(Collected data entries)
______________________________

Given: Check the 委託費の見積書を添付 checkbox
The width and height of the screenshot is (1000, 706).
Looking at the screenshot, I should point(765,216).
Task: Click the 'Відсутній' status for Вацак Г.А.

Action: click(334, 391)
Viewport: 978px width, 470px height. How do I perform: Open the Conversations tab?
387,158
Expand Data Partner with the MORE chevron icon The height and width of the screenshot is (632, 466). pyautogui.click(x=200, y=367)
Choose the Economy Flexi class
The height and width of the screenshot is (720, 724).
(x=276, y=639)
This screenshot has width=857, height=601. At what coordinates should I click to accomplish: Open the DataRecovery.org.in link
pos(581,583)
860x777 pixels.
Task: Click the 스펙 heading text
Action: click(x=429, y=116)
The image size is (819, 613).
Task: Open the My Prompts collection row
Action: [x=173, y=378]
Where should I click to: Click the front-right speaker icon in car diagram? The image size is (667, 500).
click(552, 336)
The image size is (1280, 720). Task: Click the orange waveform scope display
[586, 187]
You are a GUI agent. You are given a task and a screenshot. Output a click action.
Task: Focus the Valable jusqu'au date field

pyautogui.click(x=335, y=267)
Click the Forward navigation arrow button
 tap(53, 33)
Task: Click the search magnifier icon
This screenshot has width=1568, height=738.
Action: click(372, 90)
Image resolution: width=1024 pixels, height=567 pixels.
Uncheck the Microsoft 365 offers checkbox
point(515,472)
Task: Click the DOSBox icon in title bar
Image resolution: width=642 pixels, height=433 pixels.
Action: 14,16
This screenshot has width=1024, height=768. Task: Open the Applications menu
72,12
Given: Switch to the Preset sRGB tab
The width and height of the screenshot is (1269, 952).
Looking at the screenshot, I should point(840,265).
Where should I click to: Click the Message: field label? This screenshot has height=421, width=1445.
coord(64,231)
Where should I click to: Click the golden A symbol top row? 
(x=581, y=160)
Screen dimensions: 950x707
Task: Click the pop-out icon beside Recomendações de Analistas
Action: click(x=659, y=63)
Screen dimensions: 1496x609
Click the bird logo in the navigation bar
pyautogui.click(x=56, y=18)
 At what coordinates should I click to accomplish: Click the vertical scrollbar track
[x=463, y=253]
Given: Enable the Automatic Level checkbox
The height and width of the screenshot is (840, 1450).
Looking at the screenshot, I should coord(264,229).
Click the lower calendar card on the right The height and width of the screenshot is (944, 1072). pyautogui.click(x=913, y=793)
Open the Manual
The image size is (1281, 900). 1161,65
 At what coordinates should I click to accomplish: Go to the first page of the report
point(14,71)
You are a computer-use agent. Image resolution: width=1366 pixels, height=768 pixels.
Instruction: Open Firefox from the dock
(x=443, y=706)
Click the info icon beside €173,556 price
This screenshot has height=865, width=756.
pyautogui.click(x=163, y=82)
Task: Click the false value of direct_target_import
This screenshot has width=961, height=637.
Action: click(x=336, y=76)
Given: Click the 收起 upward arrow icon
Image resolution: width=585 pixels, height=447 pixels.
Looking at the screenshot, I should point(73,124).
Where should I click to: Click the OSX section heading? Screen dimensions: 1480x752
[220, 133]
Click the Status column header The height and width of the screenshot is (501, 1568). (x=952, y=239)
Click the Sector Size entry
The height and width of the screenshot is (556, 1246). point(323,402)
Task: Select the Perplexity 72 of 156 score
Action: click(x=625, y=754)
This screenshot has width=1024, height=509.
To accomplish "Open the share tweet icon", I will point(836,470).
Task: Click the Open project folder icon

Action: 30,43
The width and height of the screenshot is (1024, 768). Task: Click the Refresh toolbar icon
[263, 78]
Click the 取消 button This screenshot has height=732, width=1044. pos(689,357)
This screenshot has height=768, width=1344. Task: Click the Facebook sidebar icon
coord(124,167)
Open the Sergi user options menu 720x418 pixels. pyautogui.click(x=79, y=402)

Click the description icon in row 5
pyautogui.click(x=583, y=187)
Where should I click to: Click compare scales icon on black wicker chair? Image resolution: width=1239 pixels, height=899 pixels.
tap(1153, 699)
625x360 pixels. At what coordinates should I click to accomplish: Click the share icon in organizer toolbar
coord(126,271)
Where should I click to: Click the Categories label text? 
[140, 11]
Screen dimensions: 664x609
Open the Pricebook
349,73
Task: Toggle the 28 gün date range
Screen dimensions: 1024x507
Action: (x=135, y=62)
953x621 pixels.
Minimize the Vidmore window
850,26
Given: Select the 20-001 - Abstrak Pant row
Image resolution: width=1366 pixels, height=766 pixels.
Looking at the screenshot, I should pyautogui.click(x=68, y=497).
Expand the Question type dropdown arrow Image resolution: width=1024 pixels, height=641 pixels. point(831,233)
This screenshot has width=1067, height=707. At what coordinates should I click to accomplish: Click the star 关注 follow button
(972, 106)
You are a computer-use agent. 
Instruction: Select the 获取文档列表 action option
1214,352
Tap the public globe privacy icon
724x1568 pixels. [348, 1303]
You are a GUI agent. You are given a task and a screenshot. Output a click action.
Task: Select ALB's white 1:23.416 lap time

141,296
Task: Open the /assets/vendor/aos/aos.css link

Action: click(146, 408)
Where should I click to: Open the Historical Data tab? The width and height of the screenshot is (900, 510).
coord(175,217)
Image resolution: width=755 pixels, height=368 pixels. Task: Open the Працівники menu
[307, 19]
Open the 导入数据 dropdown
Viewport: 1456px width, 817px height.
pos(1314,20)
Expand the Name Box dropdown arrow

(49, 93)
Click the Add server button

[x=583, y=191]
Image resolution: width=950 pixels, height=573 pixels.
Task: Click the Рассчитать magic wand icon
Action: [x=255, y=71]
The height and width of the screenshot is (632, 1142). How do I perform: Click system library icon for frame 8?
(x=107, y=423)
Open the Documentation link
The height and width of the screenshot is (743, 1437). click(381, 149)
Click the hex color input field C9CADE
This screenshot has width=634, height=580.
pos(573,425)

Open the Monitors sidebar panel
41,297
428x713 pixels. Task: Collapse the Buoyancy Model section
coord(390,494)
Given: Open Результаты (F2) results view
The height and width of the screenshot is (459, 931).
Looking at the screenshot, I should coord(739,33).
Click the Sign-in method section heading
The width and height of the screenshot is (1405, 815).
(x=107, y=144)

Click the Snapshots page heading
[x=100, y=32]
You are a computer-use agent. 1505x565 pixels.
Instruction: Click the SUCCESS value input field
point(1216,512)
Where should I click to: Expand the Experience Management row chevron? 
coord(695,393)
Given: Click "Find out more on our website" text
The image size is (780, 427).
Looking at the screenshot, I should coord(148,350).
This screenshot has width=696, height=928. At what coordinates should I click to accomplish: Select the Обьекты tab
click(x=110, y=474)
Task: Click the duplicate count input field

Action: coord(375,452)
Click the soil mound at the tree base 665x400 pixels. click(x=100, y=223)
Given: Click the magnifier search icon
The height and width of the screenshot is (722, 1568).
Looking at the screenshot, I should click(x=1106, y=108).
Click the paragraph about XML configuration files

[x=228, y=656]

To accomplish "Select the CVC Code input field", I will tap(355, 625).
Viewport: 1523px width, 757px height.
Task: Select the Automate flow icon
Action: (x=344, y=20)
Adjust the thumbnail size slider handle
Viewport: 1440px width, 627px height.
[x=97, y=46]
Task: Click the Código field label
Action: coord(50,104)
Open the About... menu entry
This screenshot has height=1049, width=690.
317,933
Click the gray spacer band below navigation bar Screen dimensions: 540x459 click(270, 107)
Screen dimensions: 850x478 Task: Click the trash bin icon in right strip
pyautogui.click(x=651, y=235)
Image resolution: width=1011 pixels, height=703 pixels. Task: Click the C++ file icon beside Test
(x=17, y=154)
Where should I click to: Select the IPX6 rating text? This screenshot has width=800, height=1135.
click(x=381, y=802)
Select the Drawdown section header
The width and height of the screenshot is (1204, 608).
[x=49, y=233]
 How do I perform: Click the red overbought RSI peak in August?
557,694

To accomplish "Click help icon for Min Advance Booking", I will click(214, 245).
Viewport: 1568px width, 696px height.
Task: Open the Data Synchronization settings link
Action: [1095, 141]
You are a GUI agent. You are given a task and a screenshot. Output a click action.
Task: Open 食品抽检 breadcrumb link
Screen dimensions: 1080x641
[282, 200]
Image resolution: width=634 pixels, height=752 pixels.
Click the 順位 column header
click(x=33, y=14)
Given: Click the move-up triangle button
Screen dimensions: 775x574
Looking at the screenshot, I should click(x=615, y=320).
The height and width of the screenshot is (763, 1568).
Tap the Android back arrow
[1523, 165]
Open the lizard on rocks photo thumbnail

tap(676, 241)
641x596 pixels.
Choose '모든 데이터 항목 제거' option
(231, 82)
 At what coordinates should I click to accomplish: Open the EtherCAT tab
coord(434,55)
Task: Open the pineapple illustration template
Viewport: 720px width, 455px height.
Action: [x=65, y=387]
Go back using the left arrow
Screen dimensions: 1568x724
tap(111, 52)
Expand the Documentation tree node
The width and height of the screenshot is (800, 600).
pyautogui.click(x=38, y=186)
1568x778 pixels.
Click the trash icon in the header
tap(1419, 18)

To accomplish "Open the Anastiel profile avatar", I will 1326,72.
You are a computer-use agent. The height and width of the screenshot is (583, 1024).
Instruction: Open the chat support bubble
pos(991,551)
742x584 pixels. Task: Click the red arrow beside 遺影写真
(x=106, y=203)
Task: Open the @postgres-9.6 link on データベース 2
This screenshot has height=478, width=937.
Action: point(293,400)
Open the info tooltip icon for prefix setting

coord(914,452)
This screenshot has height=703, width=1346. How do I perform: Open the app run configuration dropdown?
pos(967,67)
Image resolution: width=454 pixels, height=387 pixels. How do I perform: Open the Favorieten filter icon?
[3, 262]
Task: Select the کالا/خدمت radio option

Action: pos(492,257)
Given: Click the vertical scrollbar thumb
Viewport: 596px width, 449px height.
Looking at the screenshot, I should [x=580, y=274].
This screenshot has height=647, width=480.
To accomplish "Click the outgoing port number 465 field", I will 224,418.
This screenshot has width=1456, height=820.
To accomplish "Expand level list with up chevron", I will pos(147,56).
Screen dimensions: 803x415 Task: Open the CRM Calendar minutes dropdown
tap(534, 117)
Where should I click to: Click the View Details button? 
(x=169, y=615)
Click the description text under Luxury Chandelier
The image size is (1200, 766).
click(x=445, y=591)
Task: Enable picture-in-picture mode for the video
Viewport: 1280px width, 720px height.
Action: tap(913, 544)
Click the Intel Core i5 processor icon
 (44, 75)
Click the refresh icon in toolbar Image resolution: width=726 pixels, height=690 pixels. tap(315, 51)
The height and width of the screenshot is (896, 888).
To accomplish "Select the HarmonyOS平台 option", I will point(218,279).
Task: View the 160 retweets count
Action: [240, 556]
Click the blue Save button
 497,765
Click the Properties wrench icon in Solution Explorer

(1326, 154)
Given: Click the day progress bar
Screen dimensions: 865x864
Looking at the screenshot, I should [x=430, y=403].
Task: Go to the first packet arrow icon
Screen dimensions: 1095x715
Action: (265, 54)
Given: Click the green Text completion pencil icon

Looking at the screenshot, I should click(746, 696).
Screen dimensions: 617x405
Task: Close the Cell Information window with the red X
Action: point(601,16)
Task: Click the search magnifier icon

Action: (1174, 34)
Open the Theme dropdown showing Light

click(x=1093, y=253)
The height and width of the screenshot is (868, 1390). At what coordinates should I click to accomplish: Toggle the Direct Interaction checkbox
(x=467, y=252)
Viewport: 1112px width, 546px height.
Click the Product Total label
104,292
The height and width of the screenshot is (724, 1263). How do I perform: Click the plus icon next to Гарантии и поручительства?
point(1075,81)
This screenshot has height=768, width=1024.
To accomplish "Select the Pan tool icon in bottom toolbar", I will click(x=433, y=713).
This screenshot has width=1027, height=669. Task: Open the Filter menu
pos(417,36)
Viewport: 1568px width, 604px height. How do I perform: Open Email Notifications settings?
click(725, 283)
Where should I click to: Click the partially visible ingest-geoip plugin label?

______________________________

Exercise description: Look over the records above and copy each line that includes the string "agent".

Expected answer:
You are a GUI agent. You are given a task and a screenshot. Output a click action.
You are a computer-use agent. Image resolution: width=1366 pixels, height=768 pixels.
You are a computer-use agent. 
You are a GUI agent. You are given a task and a screenshot. Output a click action.
You are a computer-use agent. 1505x565 pixels.
You are a GUI agent. You are given a task and a screenshot. Output a click action.
You are a computer-use agent. The height and width of the screenshot is (583, 1024).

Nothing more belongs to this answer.